The Lord of Death Wears Knee Socks by Amy Lighthill
Since sooner or later, and likely it’ll seem sooner, you’ll be permanently vacationing in the Underworld, you ought to wander down into the bowels of the Alliance and enjoy Sarah Ruhl’s vision of what it’s going to be like down there. According to her, it’s a grey, lonely place where you can neither sleep nor remember, a kind of eternal Alzheimer’s.
But some lovers can continue to communicate between the worlds of the living and the dead, via worm or invisible mailbox, and, if the love is strong enough and the River Styx goes undrunk, even two dead folks can enjoy each other’s company forever. This funny and poignant version of the Greek myth is true to the original in one respect, however. Tragedy is its middle name, and a honeymoon in the Magic Kingdom it’s not.

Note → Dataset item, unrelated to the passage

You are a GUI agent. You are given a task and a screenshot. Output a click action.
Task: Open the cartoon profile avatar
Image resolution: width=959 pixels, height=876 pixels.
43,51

What most of us recall about the original story is the literally supernatural power of lyre-player Orpheus’s love for his bride-for-a-day, Eurydice. When she dies on their wedding day, he follows her, grief-stricken, below the earth to beg for her return. His musicianship (which, strangely, goes largely unrevealed here) enchants the Underworlders, and he is granted his wish, as long as he does not turn to look at his bride on their trek aboveboard. Naturally, he fails, since we’re in the land of Chronos, who ate all his own kids rather than be felled by one as predicted by the soothsayers. When Orpheus steals a glance at his beloved, she vanishes forever, and everybody cries.

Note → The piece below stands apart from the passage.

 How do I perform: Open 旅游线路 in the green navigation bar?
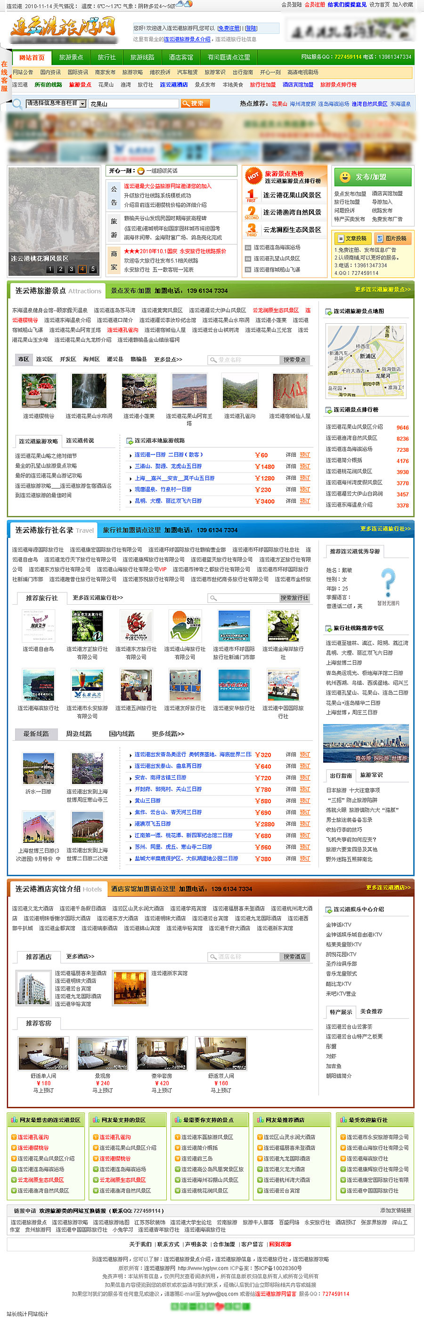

In Ruhl’s version, Eurydice is a Junior Miss, adored by all
men. As the play began, her fey mannerisms and self-conscious baby-girl demands
seemed cloying. As the play went on, though, she grew on me-- she became more
genuine after death. Her ambivalence
toward her spouse, and her relationship with her dead father, seemed more
Oedipal than Orpheal. “Weddings are for daughters and fathers. That’s when they
stop being married to each other,” she tells the audience, almost cheerfully. This
added element layered a significant level of creepiness over the more obvious
mourning for her husband. Not for nothing do three swords impale the tattoo
heart on the program cover.
The engulfing love this father felt for his child was
heartbreakingly rendered by our own venerable stage veteran, Chris Keyser. He
had me in tears ten minutes in, when he described how he wanted to be at
Eurydice’s wedding, did a solemn, tearful, joyous little wedding march down the
aisle alone, then dropped the missive into the ‘letter box’ with palpably rueful love. When Eurydice arrives
in the drippy basement of an underworld (magnificently rendered by stage
designer Kat Conley), forgetting most of
everything, he agrees he’s the valet, and ever so tenderly, he builds her a
room to rest in, out of a ball of string. Would that every child rested in such
devotion.
Ruhl’s play is both childlike and profoundly adult. She has concocted a sweet/sour tale of love, loss and memory’s fragile power to bind us together. Pack your (empty) bag for the next world and check in—for 90 minutes, at least.